:: Given records ::
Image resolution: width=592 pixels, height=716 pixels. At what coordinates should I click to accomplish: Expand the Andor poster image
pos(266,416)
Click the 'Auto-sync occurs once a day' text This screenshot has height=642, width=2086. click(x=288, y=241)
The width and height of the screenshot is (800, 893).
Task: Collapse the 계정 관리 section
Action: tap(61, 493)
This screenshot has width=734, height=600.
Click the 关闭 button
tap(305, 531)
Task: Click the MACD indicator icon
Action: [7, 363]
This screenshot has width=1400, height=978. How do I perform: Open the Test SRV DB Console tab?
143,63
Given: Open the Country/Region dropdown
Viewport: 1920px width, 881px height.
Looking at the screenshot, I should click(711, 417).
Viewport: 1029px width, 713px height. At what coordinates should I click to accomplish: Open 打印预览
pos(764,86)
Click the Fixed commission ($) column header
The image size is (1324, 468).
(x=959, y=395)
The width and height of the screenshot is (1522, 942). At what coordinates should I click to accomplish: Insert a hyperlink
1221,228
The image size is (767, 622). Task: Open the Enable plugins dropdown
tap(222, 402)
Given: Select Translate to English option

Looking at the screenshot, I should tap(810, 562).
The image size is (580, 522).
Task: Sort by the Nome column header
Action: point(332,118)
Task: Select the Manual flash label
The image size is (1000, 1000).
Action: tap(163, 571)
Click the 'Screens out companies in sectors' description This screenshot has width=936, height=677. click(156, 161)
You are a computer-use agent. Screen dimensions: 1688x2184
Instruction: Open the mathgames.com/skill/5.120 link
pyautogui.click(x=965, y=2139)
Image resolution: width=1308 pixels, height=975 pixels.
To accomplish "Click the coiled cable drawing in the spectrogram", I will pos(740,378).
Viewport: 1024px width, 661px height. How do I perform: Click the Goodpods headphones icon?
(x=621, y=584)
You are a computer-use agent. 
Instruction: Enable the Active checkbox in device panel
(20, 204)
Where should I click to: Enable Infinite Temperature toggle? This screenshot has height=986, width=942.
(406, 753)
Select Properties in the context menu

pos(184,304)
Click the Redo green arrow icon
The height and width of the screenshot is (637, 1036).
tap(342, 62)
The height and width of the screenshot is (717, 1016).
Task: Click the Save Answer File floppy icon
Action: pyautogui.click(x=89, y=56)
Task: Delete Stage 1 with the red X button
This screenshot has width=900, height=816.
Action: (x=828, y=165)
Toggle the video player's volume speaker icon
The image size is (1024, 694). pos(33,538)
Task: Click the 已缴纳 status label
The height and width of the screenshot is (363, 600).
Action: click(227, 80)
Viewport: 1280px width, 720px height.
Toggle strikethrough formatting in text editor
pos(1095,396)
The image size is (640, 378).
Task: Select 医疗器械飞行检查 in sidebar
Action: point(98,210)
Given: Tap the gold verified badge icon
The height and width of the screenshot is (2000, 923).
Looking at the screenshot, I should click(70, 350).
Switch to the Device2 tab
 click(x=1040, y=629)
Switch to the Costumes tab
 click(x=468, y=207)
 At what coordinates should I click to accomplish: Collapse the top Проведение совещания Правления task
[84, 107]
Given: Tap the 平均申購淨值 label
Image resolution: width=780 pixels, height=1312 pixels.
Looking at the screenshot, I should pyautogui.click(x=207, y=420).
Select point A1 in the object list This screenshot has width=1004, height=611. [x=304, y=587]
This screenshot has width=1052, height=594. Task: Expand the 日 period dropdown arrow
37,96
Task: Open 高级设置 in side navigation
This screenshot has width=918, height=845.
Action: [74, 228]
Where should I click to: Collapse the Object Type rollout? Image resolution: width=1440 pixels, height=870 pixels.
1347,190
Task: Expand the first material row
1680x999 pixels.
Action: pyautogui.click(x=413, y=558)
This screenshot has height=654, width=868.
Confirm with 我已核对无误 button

:: Aim of the task ::
Every record above needs to be given again exactly.

:: Exercise answer ::
Image resolution: width=592 pixels, height=716 pixels. At what coordinates should I click to accomplish: Expand the Andor poster image
pos(266,416)
Click the 'Auto-sync occurs once a day' text This screenshot has height=642, width=2086. click(x=288, y=241)
The width and height of the screenshot is (800, 893).
Task: Collapse the 계정 관리 section
Action: tap(61, 493)
This screenshot has width=734, height=600.
Click the 关闭 button
tap(305, 531)
Task: Click the MACD indicator icon
Action: [7, 363]
This screenshot has width=1400, height=978. How do I perform: Open the Test SRV DB Console tab?
143,63
Given: Open the Country/Region dropdown
Viewport: 1920px width, 881px height.
Looking at the screenshot, I should click(711, 417).
Viewport: 1029px width, 713px height. At what coordinates should I click to accomplish: Open 打印预览
pos(764,86)
Click the Fixed commission ($) column header
The image size is (1324, 468).
(x=959, y=395)
The width and height of the screenshot is (1522, 942). At what coordinates should I click to accomplish: Insert a hyperlink
1221,228
The image size is (767, 622). Task: Open the Enable plugins dropdown
tap(222, 402)
Given: Select Translate to English option

Looking at the screenshot, I should tap(810, 562).
The image size is (580, 522).
Task: Sort by the Nome column header
Action: point(332,118)
Task: Select the Manual flash label
The image size is (1000, 1000).
Action: tap(163, 571)
Click the 'Screens out companies in sectors' description This screenshot has width=936, height=677. click(156, 161)
You are a computer-use agent. Screen dimensions: 1688x2184
Instruction: Open the mathgames.com/skill/5.120 link
pyautogui.click(x=965, y=2139)
Image resolution: width=1308 pixels, height=975 pixels.
To accomplish "Click the coiled cable drawing in the spectrogram", I will pos(740,378).
Viewport: 1024px width, 661px height. How do I perform: Click the Goodpods headphones icon?
(x=621, y=584)
You are a computer-use agent. 
Instruction: Enable the Active checkbox in device panel
(20, 204)
Where should I click to: Enable Infinite Temperature toggle? This screenshot has height=986, width=942.
(406, 753)
Select Properties in the context menu

pos(184,304)
Click the Redo green arrow icon
The height and width of the screenshot is (637, 1036).
tap(342, 62)
The height and width of the screenshot is (717, 1016).
Task: Click the Save Answer File floppy icon
Action: pyautogui.click(x=89, y=56)
Task: Delete Stage 1 with the red X button
This screenshot has width=900, height=816.
Action: (x=828, y=165)
Toggle the video player's volume speaker icon
The image size is (1024, 694). pos(33,538)
Task: Click the 已缴纳 status label
The height and width of the screenshot is (363, 600).
Action: click(227, 80)
Viewport: 1280px width, 720px height.
Toggle strikethrough formatting in text editor
pos(1095,396)
The image size is (640, 378).
Task: Select 医疗器械飞行检查 in sidebar
Action: point(98,210)
Given: Tap the gold verified badge icon
The height and width of the screenshot is (2000, 923).
Looking at the screenshot, I should click(70, 350).
Switch to the Device2 tab
 click(x=1040, y=629)
Switch to the Costumes tab
 click(x=468, y=207)
 At what coordinates should I click to accomplish: Collapse the top Проведение совещания Правления task
[84, 107]
Given: Tap the 平均申購淨值 label
Image resolution: width=780 pixels, height=1312 pixels.
Looking at the screenshot, I should pyautogui.click(x=207, y=420).
Select point A1 in the object list This screenshot has width=1004, height=611. [x=304, y=587]
This screenshot has width=1052, height=594. Task: Expand the 日 period dropdown arrow
37,96
Task: Open 高级设置 in side navigation
This screenshot has width=918, height=845.
Action: [74, 228]
Where should I click to: Collapse the Object Type rollout? Image resolution: width=1440 pixels, height=870 pixels.
1347,190
Task: Expand the first material row
1680x999 pixels.
Action: pyautogui.click(x=413, y=558)
This screenshot has height=654, width=868.
Confirm with 我已核对无误 button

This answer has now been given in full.